Qui sembriamo già un po’ al di là del nostro discorso ma dobbiamo tenerne conto. Tutto questo costituisce la missione di nostro Signore Gesù Cristo e anche la realizzazione del triplice ministero. Sono termini, parole, che ci vengono da tutta l’azione salvifica che Dio ha compiuto nell’Antico Testamento dove troviamo sacerdoti, re e profeti, che noi abbiamo caricato di senso teologico a volte incompleto, a volte unilaterale, a volte giuridico, ma ci servono per capire quel è il ministero sacerdotale di nostro Signore Gesù Cristo, che non è isolato nel momento in cui compie il suo sacrificio, culmine della sua missione profetica.
Il sacrifico di nostro Signore Gesù Cristo è il culmine, è l’ultima espressione del suo annuncio, del suo vangelo e quindi della sua azione profetica, ma è anche la realizzazione della sua missione regale. Lo dirà esplicitamente san Paolo – “propter quod Deus exaltavit illum et dedit ei nomen quod est super….” E’ il Signore proprio per il suo annientamento.
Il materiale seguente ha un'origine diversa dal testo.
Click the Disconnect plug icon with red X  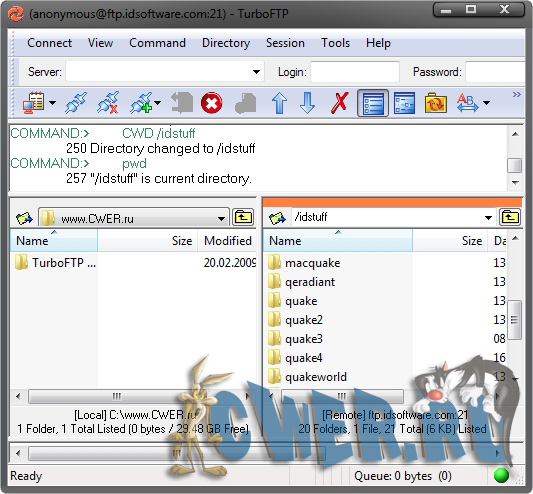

Poiché Egli si è annientato, è il padrone.
E’ interessante notare come tutti i sinottici portino l’episodio di Gesù che dice “Saliamo a Gerusalemme” e della madre dei figli di Zebedeo quando Gesù fa quel tal discorso sui re della terra che dominano mentre il Figlio dell’uomo è venuto non per essere servito, ma per servire e dare la propria vita per i fratelli. Gli autori sono d’accordo di ritrovare in queste parole un riferimento esplicito, non soltanto letterario, al servo di Jhavè descritto particolarmente da Isaia. “Non sibi placuit”,”Non mea sed tua volumptas fiat”, “exinanivit semetipsum” dobbiamo riferirli particolarmente a tutta la tradizione del servo di Jhavè, oppure anche a quella del pastore che dà la vita per le proprie pecore. Questo è estremamente serio. Questo è estremamente religioso perché è l’abisso della sottomissione alla trascendenza amorosa e salvifica del Padre, che sta nel cieli.
Non dobbiamo disumanizzare nostro Signore Gesù Cristo, il vangelo, il messaggio cristiano. Quando si tratta di abbracciare la croce, in concreto, Gesù ha ripugnanza; quando si tratta di entrare in questo annientamento Gesù suda sangue e prega il Padre.”Se è possibile allontana questo calice…sed tamen non mea sed tua voluntas fiat”. Ecco l’atto sacerdotale. Da questo chicco di frumento che cade nel solco e muore, nasce una vita nuova. Il profeta, il Signore Dio volle colpirlo con patimenti. “Se porrà la sua anima come espiazione vedrà la posterità, prolungherà i suoi giorni e per suo mezzo riuscirà quanto il Signore vuole”. “Per la sofferenza dell’anima sua vedrà la luce e si sazierà nella conoscenza del Signore”. “Giustificherà molti il giusto mio servo, portando egli stesso i loro peccati”.
Abbiamo appena accennato al perdono alla remissione dei peccati. Non è necessario dire tutto. Mi pare che questi pensieri possano essere sufficienti per una meditazione e per prepararci ad intendere, in qualche modo, sempre meglio, dove sia l’identità del nostro ministero sacerdotale.